We must support lifelong learning beyond the typical 17 to 25 age range. Competency development must be ongoing to adapt to changing job profiles, support personal life projects, and strengthen social commitment.
In addition to offering post-secondary education, in which each student will be able to design their professional future, higher education should offer flexible, stackable, and inclusive learning pathways. A flexible pathway can be accessed anytime and anywhere; a stackable pathway allows for the accumulation of competencies from various educational offerings; and an inclusive pathway considers the diverse characteristics of students.
Overview
Collaboration between governments, the private sector, and the education sector is vital to enhancing global access to quality education. This ensures more opportunities for individuals to transform their lives, while also impacting economic growth, global development, and equity. This implies equitable access to education at all levels, dismantling existing barriers for marginalized groups and fostering diversity of experiences and perspectives within universities.
Inter- and multiculturalism are crucial elements for learning and societal impact. Diversity enhances problem-solving abilities at both local and global levels, fostering creativity and innovation. Educating for global citizenship entails understanding one's local context, recognizing that global awareness begins at home. To accomplish these goals, early education, flexible educational pathways, and technological integration must be prioritized. These pillars are essential for closing learning gaps and fostering fairer, more sustainable societies.
Universities must remain active in training, research, and creative endeavors to address humanity's significant challenges. The climate crisis, biodiversity protection, geopolitical conflicts, and democracy's fragility demand interdisciplinary efforts. In this new model of higher education, universities should serve as hubs for debate and solutions to both local and global issues, driving technological advancements and producing socially impactful research and creations.
Latin American universities are uniquely positioned to connect with the shared experiences of the global south. We have the experience and capacity to understand and produce knowledge about these realities typically considered to have been overcome by the economic, political, and social development of the West.

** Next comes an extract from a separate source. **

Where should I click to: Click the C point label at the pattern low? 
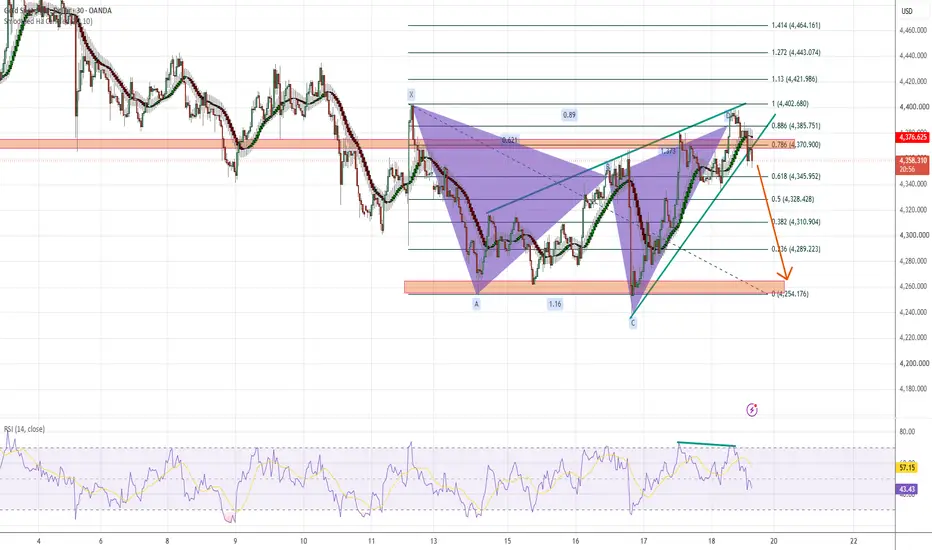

By partnering with economic sectors, governments, and civil society, we can collaborate with other institutions and engage various stakeholders in the educational ecosystem. Through these partnerships, we can fulfill our commitment to fostering individual flourishing and contributing to societies that are just, equitable, sustainable, and respectful of diversity. Latin America's universities, including ours, must rise to the challenge effectively to address these pressing issues.
La Tríada is a strategic partnership comprised of Universidad de los Andes in Colombia, Tecnológico de Monterrey in Mexico, and UC Chile. With over five years of collaboration, La Tríada has initiated over 80 joint academic and research projects, which aim to address global challenges from a Latin American perspective.